Texte du document:
Plus l'on s'approche du col, plus l'on se rend compte que c'est une véritable muraille de roches qu'il faut franchir. Heureusement, nous apercevons quelques échelles métalliques permettant probablement l'accès au Pas de Chèvre. Or, avec les éclairs qui ne frappent jamais bien loin, cette ascension n'est pas très rassurante. De plus, des éboulis sont présents en aval du col. Bref, nous ne savons pas si nous allons pouvoir atteindre Arolla aujourd'hui. Après une pause sous un rocher - grave erreur lors d'intempéries en montagne puisque l'on se refroidit extrêmement vite - nous reprenons tout de même la route du col. Une fois au pied des échelles, nous sommes rassurés par l'apparition presque prophétique d'un randonneur franchissant le col en sens inverse : ça passe ! Le vent et la pluie se calment légèrement. Nous montons tant bien que mal les quelques dizaines de mètres sur les échelles du Pas de Chèvre. Malgré nos mains atrophiées par le froid et la pluie, nous nous hissons sur les échelles et passons ce sol. Cependant, ce n'est pas terminé puisqu'il faut encore dévaler 900m de dénivelés négatifs pour atteindre la petite station valaisanne.

Objectifs:
1) Dans le récit de l'ascension du Pas de Chèvre, qu'est-ce qui rassure les marcheurs une fois au pied des échelles ?
2) Reprenez le récit de l'ascension du Pas de Chèvre à la suite de sa dernière phrase.

Données recueillies:

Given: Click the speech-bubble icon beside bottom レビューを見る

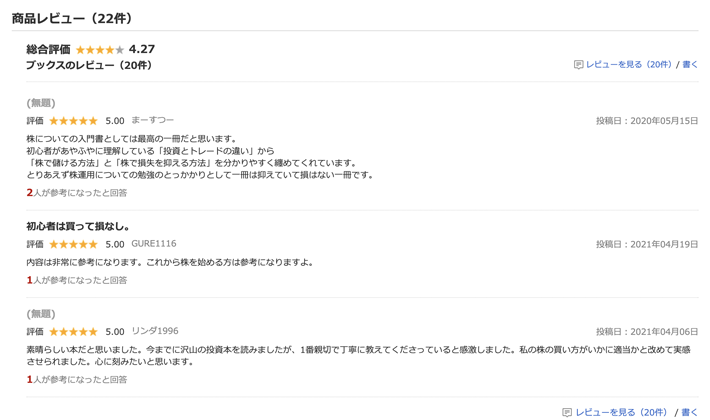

Réponses par tâche:
1) L'apparition d'un randonneur qui franchit le col en sens inverse.

2)
Il a continué à pleuvoir tout le long de la descente et toute la soirée. Nous décidons de casser la tirelire et d'opter pour une nuit dans un hôtel d'Arolla. Une nuit au chaud bien nécessaire pour retrouver l'usage de nos mains et faire sécher la quasi totalité de nos affaires. Après cette fin de journée compliquée, le temps devrait grandement s'améliorer et ce pour plusieurs jours. Il y en a bien besoin puisque nous devons passer un col à plus de 3000m le lendemain.
Au départ d'Arolla, nous découvrons enfin les montagnes qui nous entourent. L'objectif du jour est de passer en Italie par la traversée d'un glacier et d'un col à haute altitude. Le soleil est avec nous, permettant de terminer le séchage de nos affaires mouillées la veille. L'itinéraire diffère du Chamonix-Zermatt, nous nous situons maintenant sur le Tour du Cervin.
Le Col Collon 3114m nous fait basculer côté italien, de nouveau dans le Val d'Aoste. De l'autre côté, il n'y a plus de glaciers, seulement une magnifique trace de leur présence passée.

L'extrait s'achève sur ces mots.